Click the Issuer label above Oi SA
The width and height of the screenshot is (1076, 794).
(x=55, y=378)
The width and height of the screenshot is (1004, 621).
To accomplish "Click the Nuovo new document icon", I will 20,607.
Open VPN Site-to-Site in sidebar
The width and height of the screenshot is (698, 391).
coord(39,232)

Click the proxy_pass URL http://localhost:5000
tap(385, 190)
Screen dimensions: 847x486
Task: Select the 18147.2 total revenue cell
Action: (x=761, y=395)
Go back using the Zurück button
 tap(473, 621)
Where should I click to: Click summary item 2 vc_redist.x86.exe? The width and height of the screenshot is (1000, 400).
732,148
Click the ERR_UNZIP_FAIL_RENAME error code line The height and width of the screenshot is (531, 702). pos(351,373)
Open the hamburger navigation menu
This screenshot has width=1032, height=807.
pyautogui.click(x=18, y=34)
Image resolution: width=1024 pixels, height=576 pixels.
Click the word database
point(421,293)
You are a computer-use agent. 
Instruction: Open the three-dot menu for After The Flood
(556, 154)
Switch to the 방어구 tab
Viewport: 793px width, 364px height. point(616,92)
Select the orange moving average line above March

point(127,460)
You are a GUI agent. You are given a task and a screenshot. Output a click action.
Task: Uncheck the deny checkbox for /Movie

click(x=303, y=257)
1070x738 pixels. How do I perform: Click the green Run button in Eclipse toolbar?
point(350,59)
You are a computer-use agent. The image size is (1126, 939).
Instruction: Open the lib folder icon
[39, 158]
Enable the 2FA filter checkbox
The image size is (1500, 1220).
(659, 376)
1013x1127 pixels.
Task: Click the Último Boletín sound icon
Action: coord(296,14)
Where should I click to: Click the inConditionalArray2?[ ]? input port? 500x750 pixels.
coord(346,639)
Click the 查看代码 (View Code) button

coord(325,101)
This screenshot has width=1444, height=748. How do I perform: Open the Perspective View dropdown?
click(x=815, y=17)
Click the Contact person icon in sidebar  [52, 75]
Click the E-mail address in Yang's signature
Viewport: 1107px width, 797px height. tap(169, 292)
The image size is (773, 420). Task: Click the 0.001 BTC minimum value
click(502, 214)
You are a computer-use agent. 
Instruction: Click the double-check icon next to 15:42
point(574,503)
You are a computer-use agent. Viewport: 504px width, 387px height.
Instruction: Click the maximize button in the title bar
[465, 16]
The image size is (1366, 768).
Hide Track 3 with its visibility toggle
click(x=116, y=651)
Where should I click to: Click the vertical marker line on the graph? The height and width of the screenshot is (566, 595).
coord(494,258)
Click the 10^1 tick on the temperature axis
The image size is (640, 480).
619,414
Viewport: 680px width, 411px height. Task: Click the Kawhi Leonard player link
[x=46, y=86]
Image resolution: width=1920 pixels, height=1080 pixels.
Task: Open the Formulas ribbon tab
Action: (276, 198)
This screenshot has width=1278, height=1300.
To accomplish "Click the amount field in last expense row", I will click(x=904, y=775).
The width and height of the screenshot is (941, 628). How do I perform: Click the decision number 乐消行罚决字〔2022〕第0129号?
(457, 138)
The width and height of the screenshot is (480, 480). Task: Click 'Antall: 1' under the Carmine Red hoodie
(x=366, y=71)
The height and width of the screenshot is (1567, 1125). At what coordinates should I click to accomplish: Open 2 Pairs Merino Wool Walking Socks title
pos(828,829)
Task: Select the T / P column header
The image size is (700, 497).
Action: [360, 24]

Task instructions: If a line in the records above has the word "computer", copy it.

Completed exercise:
You are a computer-use agent. 
You are a computer-use agent. The image size is (1126, 939).
You are a computer-use agent. 
You are a computer-use agent. Viewport: 504px width, 387px height.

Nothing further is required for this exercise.